A. Intermittent cervical traction and instructing in postural exercise
B. Deep neck flexor endurance exercise and education on resuming normal preinjury activities
C. Perform thoracic manipulation and instruct in cervical mobility exercise
D. Intermittent cervical traction and home TENS unit.
Let’s work through the case. This one is tricky because the patient comes in with a diagnosis of cervical radiculopathy, degenerative disc disease, and upper extremity pain, but you still have to look at the patient presentation in front of you to determine your treatment strategy. The only history and clinical finding that would lead you toward classification of neck pain with radiating pain is neck and UE pain reproduced with cervical ROM and however, the patient has no neuro signs, and has negative upper limb tension testing. Its also tricky because it requires you to know what a true positive Spurling's test and neck distraction test are. A true positive Spurling's is one that reproduces radiating pain or neuro symptoms, and in this case it only reproduced local neck pain, which is known as a positive quadrant test, and a positive neck distraction test is one that relieves or centralizes radiating pain rather than reproducing neck pain, which did in this case.
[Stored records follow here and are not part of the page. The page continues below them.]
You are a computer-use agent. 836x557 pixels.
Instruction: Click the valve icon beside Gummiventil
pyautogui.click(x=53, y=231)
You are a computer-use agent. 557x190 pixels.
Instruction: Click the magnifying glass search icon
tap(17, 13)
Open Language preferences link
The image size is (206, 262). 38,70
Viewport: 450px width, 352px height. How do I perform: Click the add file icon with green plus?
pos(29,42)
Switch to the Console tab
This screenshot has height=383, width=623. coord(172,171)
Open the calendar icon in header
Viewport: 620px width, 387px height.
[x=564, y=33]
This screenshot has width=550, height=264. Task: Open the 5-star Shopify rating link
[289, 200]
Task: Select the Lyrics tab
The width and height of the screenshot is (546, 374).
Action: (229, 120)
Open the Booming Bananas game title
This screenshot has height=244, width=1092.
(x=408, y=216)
So, you can pretty confidently knock out answers A and D because you can’t classify the patient as neck pain with radiating pain which lead you to perform intermittent traction. Answer B may be a good exercise and recommendation, but it does nothing to address the patient’s objective ROM deficit and is not the BEST approach for the presentation in front of you. Answer C is correct, thoracic manipulation and cervical mobility exercise, because this patient actually fits best in the chronic neck pain with mobility deficits category. It’s important to note that neck pain with associated or referred upper extremity pain is on of the common symptoms associated with 3 of the classifications, mobility deficits, movement coordination impairments, and radiating pain. So if a patient presents with neck and related arm pain, you can’t automatically assume they need cervical traction. Be sure you look at ULTT, and true positive findings on Spurling's and the cervical distraction test to tease this out.
That wraps up our coverage of the 2017 neck pain clinical practice guideline update. Thanks for listening, and remember: the best way to ingrain this material is to apply it in the clinic. This week, try to take one neck pain patient every day and apply the information from this classification system, and see what happens.